There is an exemption for “tools of trade” in the amount of $2,375.00. If you still owe money for your tools, you subtract from the market value the amount you owe on them to determine the equity. It is only the equity that needs to be protected. If the equity in the tools of trade is greater than $2,375.00 you can also use a portion of the “wildcard” exemption to protect the equity in the tools.

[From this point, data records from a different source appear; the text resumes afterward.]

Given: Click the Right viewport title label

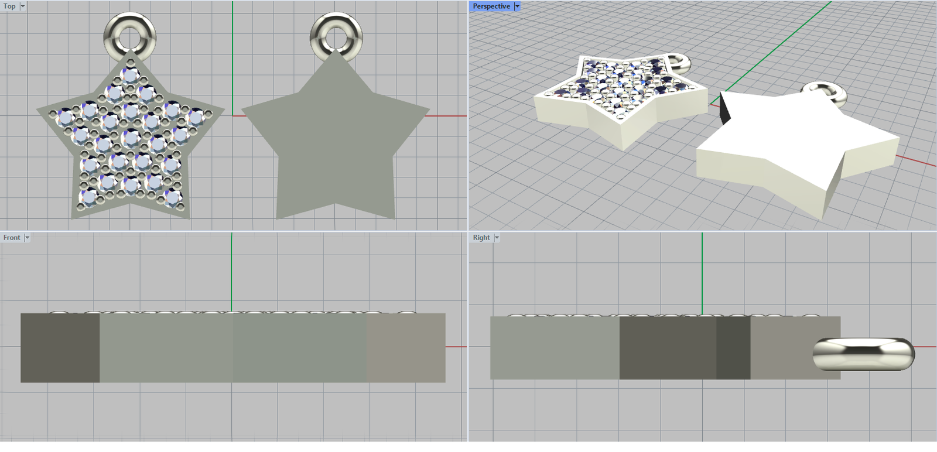Looking at the screenshot, I should coord(481,238).
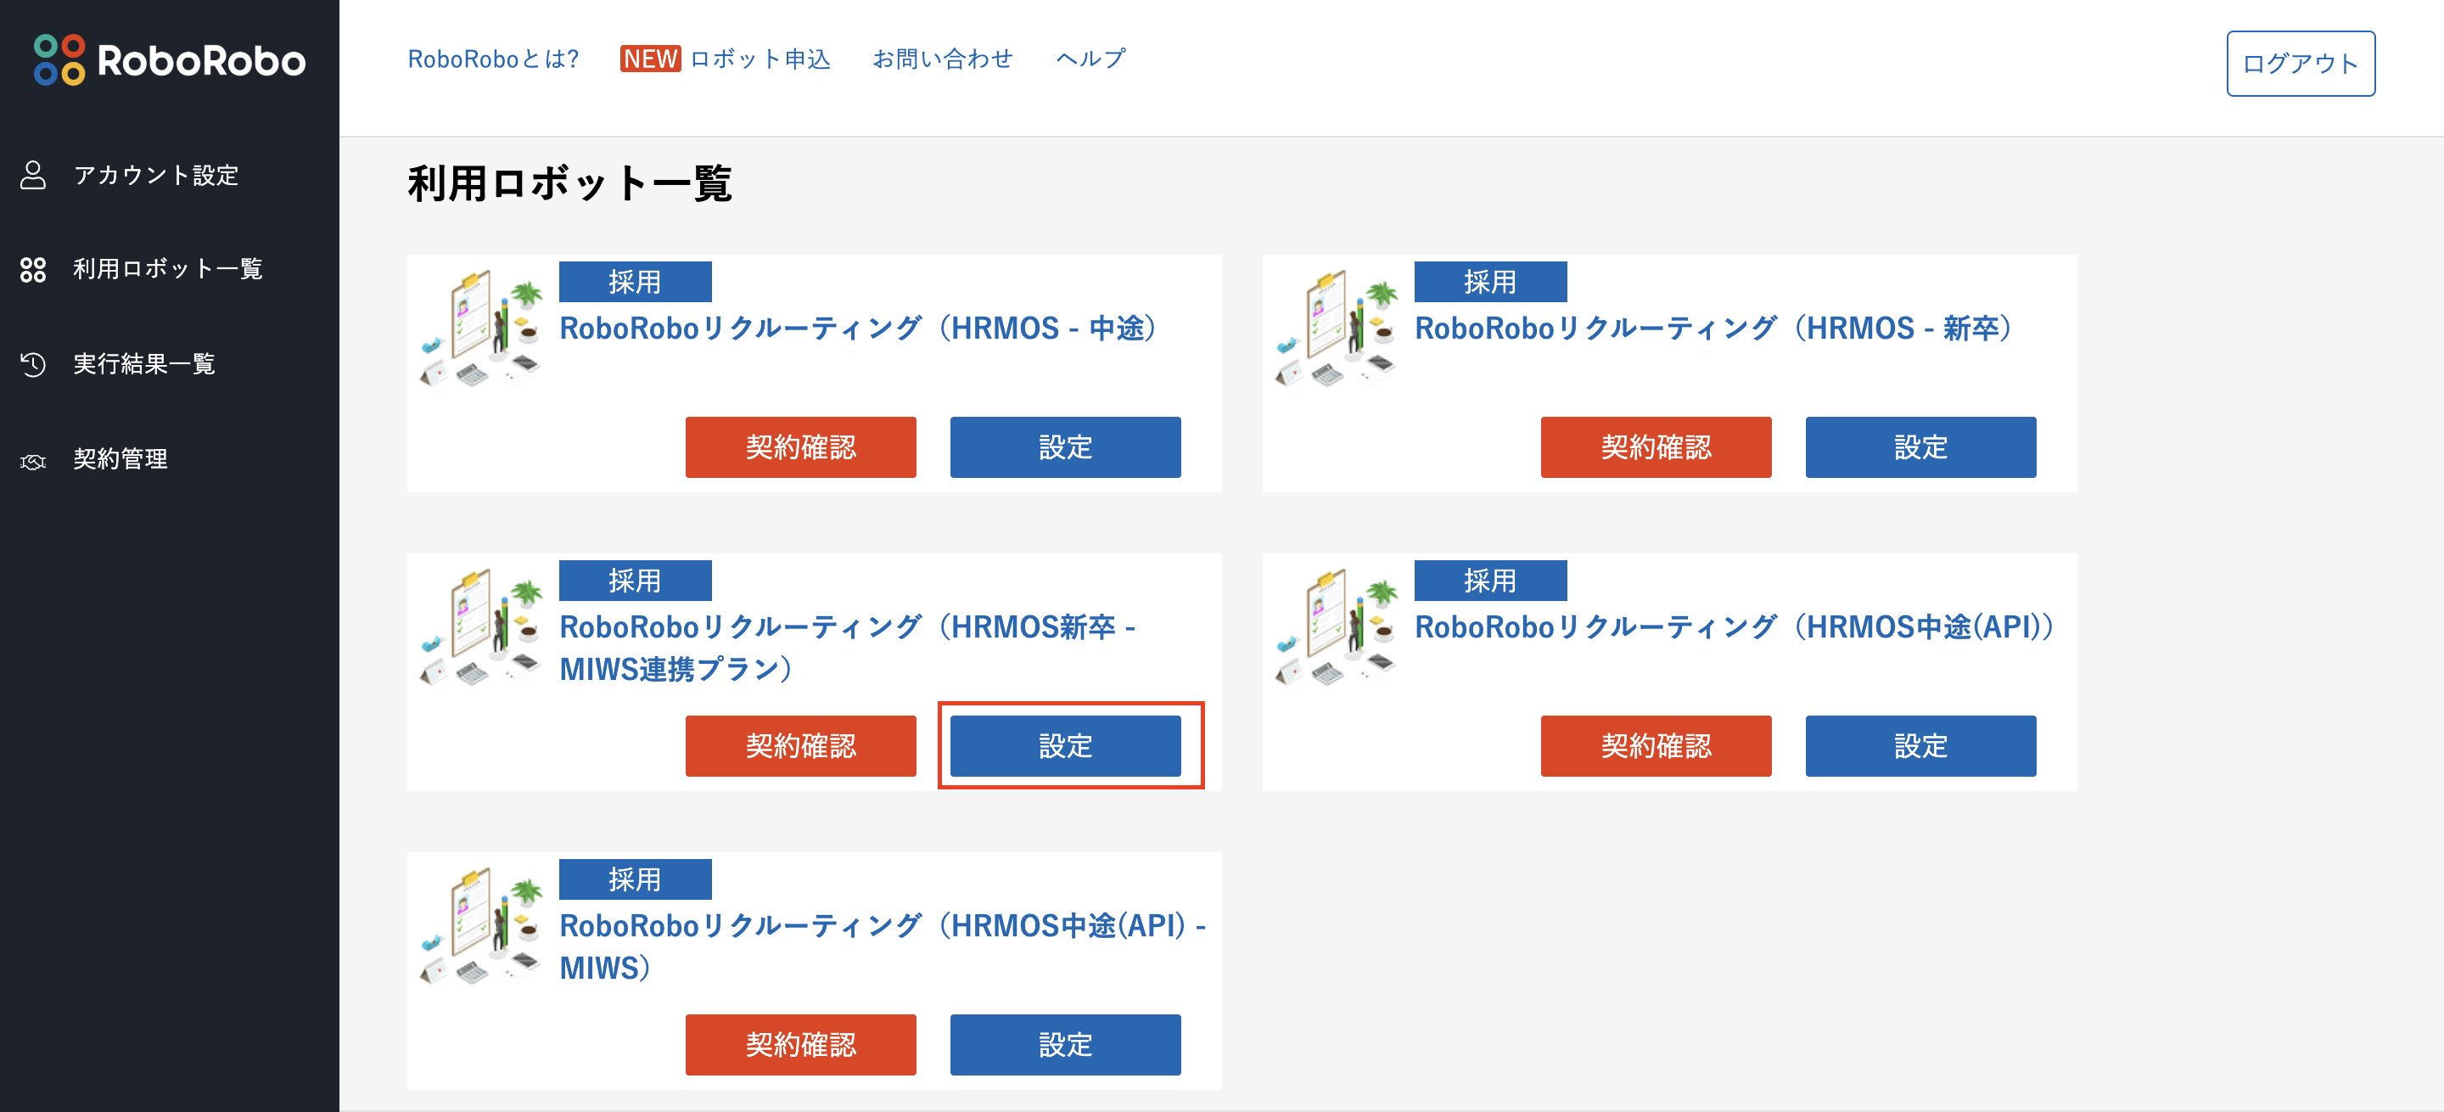
Task: Click 設定 for HRMOS中途(API) robot
Action: (x=1919, y=746)
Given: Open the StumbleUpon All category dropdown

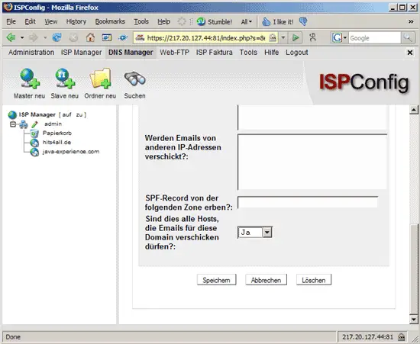Looking at the screenshot, I should click(x=247, y=21).
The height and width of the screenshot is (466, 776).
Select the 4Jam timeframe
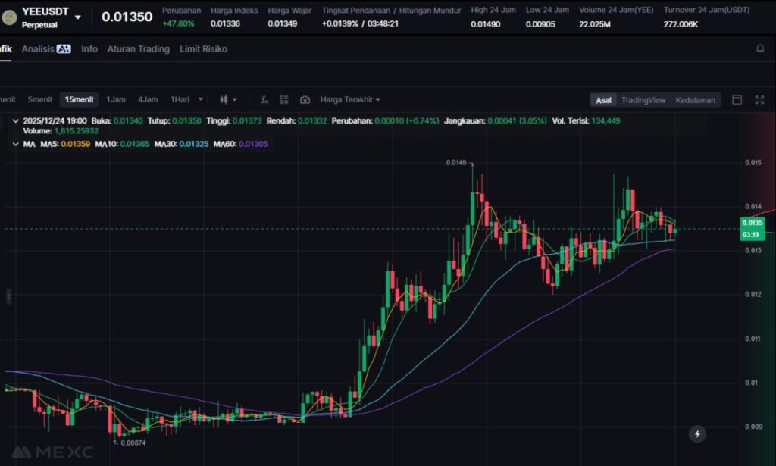coord(148,99)
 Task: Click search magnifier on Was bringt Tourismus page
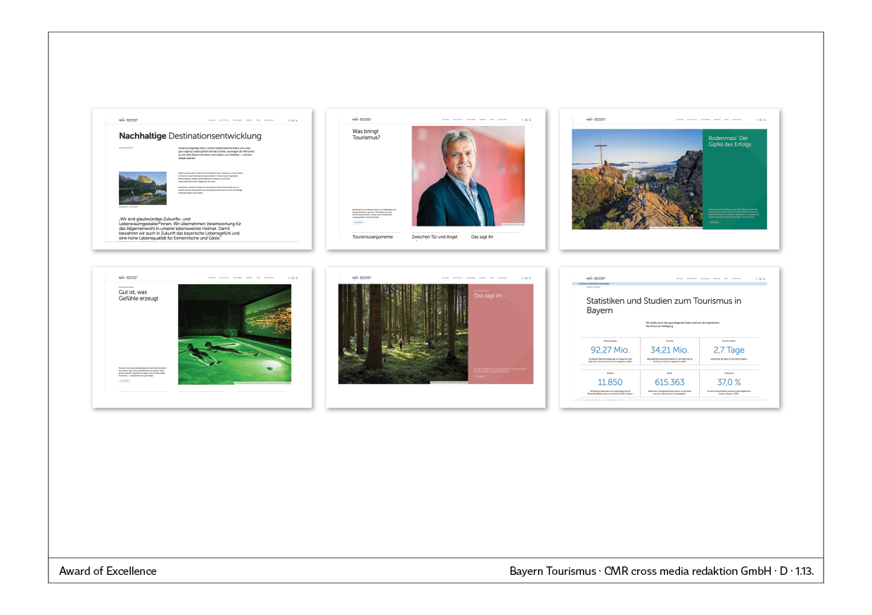[522, 120]
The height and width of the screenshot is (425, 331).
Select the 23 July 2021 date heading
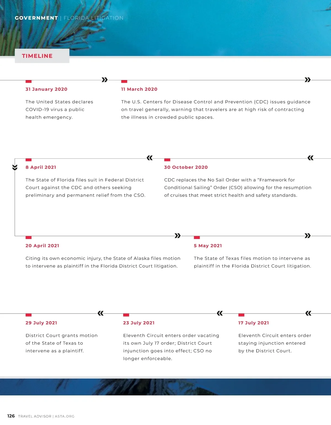point(139,323)
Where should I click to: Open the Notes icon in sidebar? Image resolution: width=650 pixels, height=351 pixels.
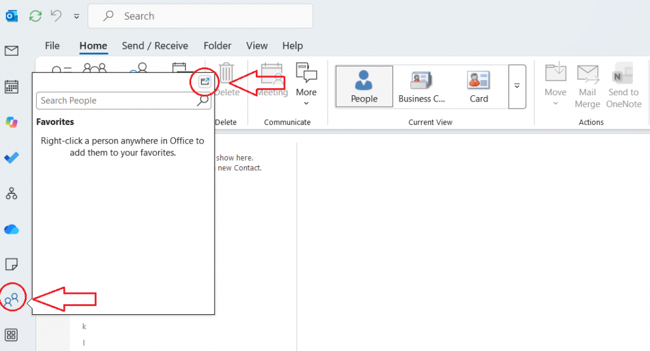click(x=11, y=265)
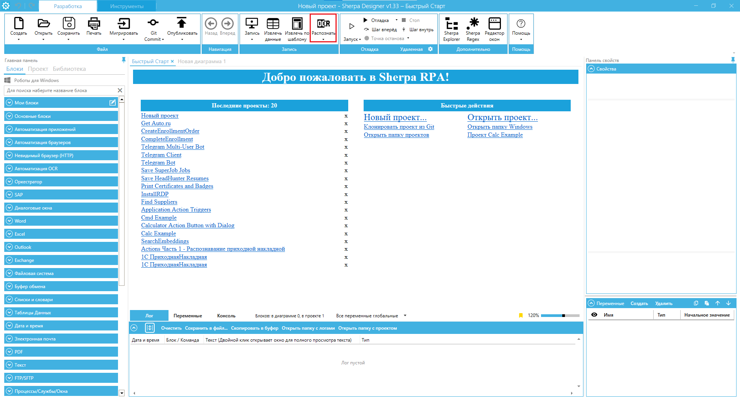740x399 pixels.
Task: Launch Sherpa Regex tool
Action: (473, 24)
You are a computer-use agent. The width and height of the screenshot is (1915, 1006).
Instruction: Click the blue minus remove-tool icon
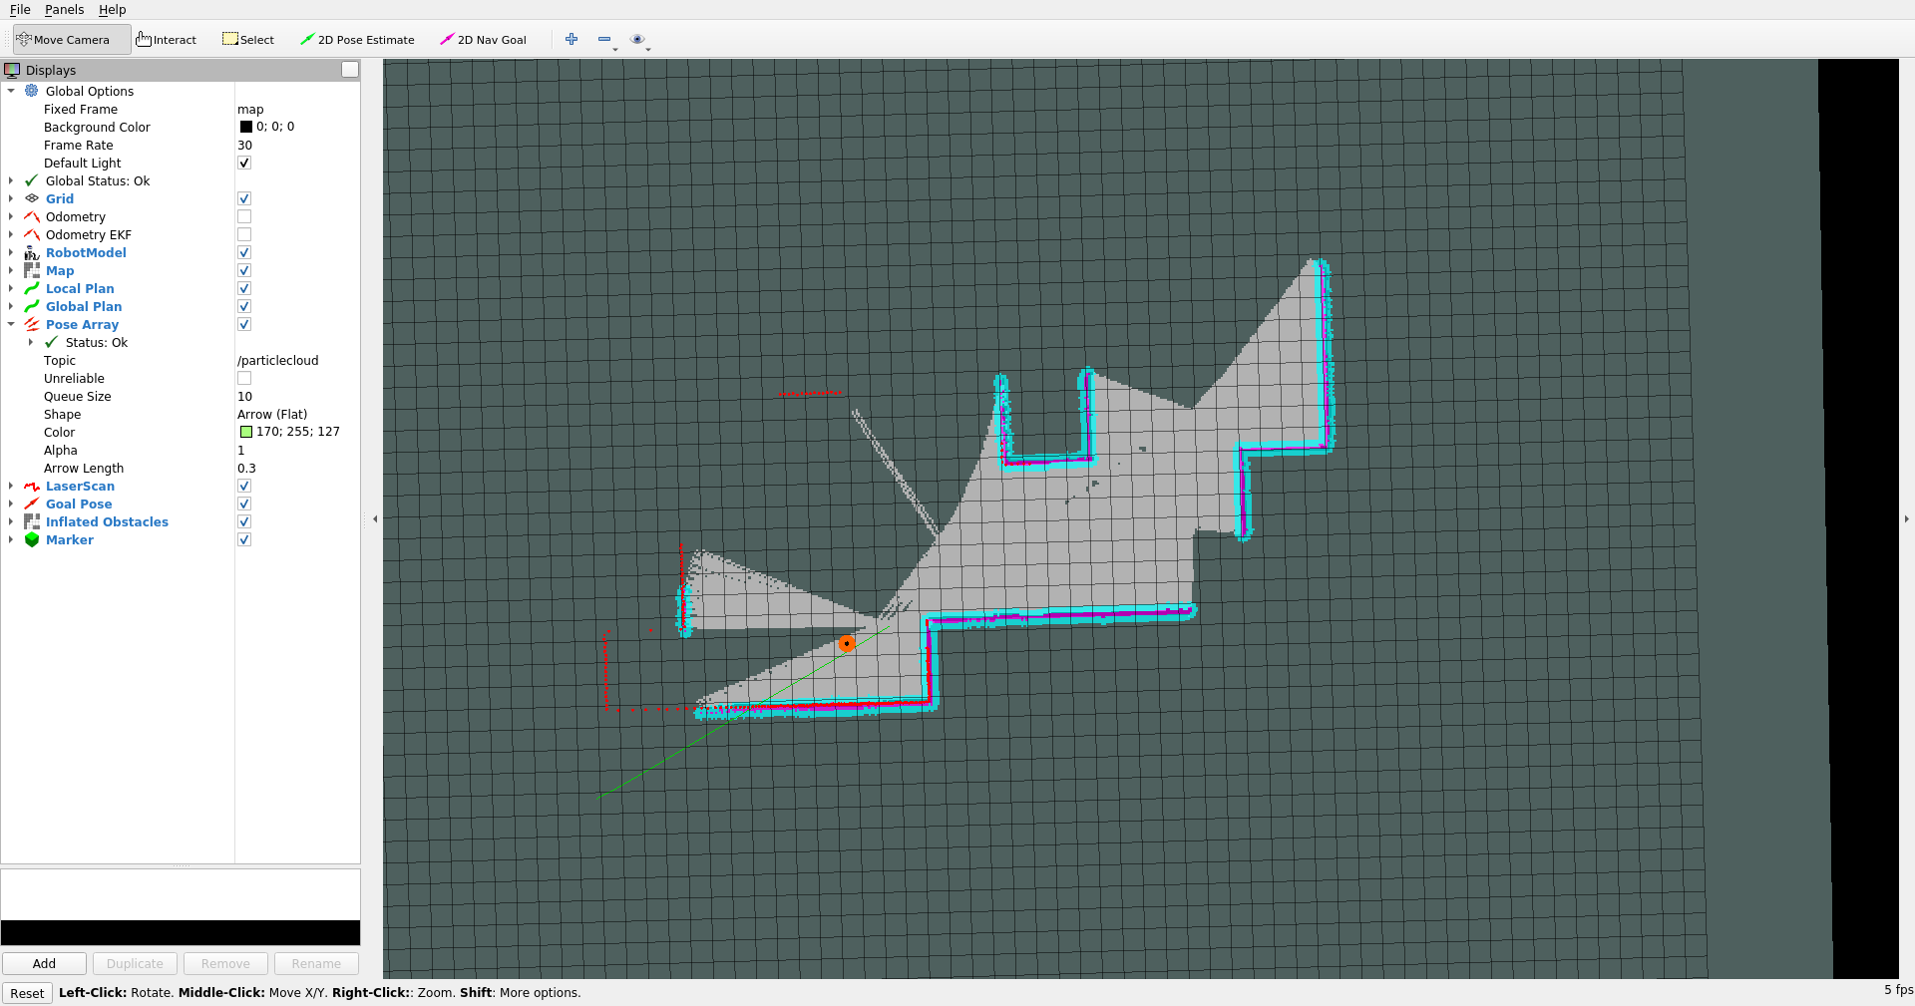point(604,40)
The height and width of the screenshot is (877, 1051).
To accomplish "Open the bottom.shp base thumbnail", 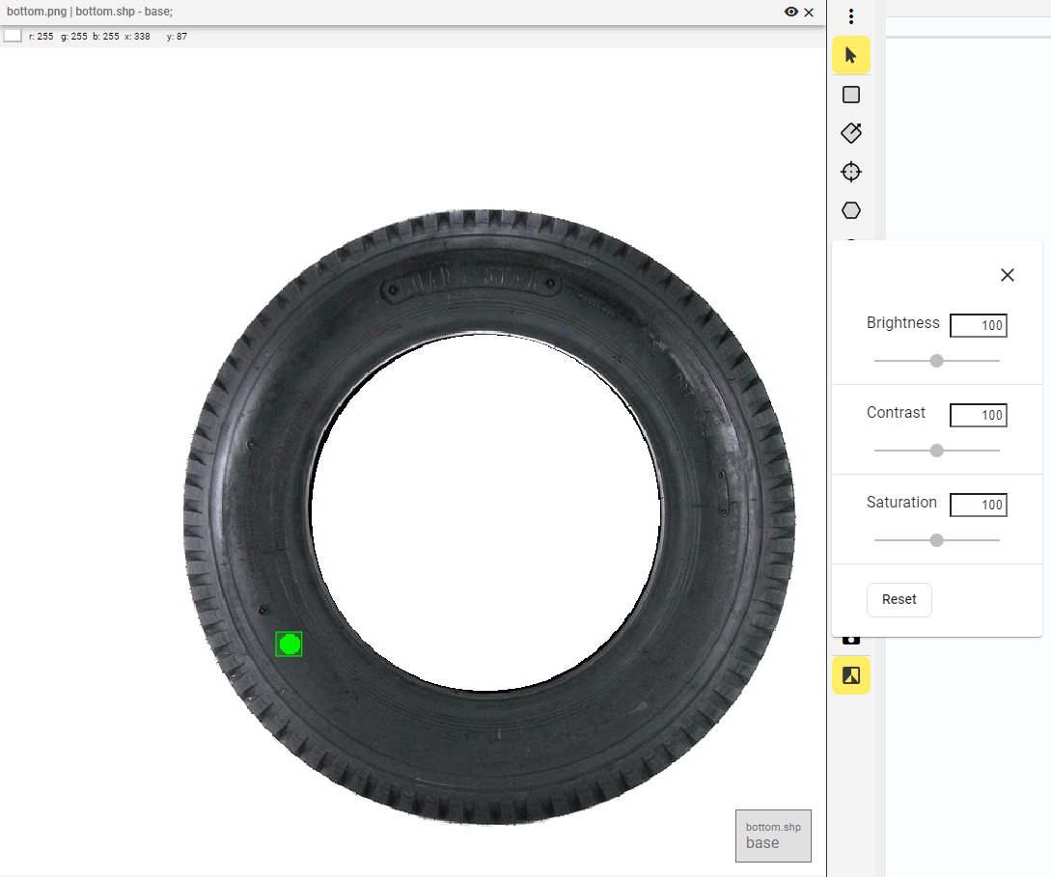I will 772,836.
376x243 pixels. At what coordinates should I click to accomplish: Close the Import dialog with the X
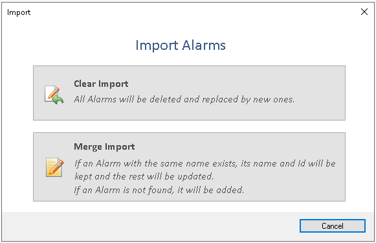click(364, 12)
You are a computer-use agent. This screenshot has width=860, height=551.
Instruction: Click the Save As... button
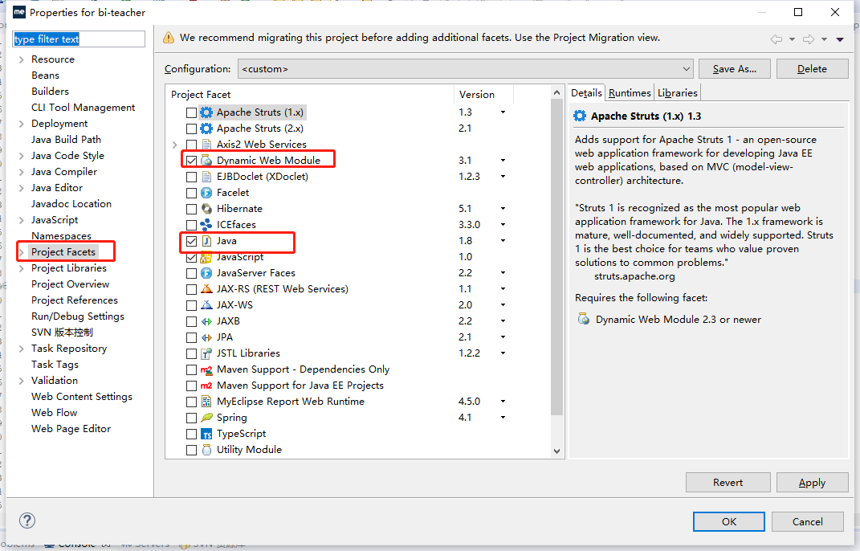[x=734, y=69]
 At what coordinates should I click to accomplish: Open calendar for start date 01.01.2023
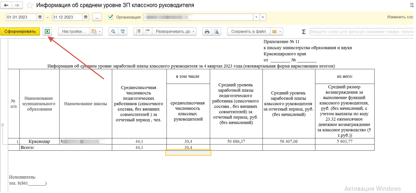tap(40, 17)
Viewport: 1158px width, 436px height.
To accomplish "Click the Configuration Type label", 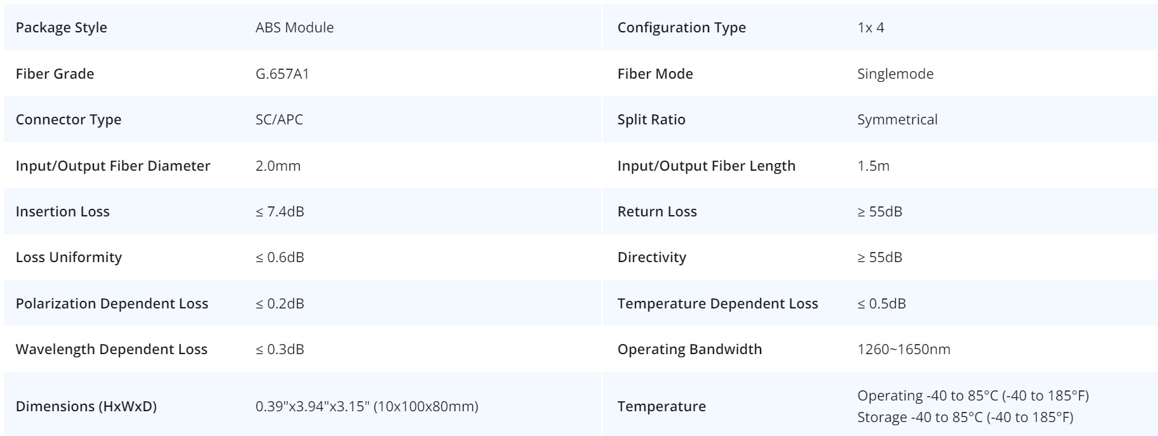I will [x=681, y=28].
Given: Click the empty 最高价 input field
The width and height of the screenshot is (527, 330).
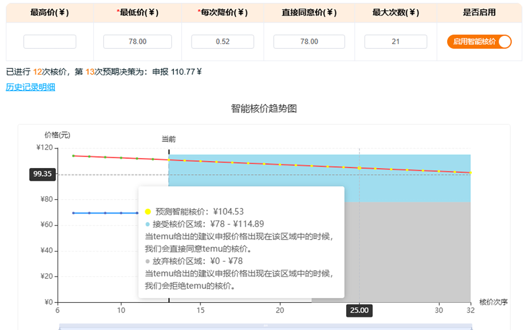Looking at the screenshot, I should [49, 41].
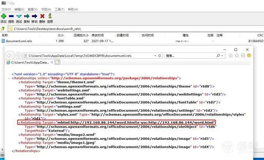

There are two different Federal exemptions for life insurance policies. One exemption is for “whole life” policies and the other exemption is for “term life” policies. The main difference between whole life policies and term life policies for bankruptcy purposes is that a whole life policy has a “cash surrender” value but term life policies have no “cash surrender” value. “Cash surrender” value means that you can borrow money out of the life insurance policy. “Cash surrender value” is not the same thing as the amount paid on the policy when death occurs. There is no limit on the “term life” exemption because a “term life” policy has no present value. No funds are paid on a “term life” policy until death occurs. The “whole life” exemption protects up to $12,625.00 of the “cash surrender” value. If the “cash surrender value” is greater than $12,625.00 you can also use a portion of the “wildcard” exemption to protect the “cash surrender” value of that policy.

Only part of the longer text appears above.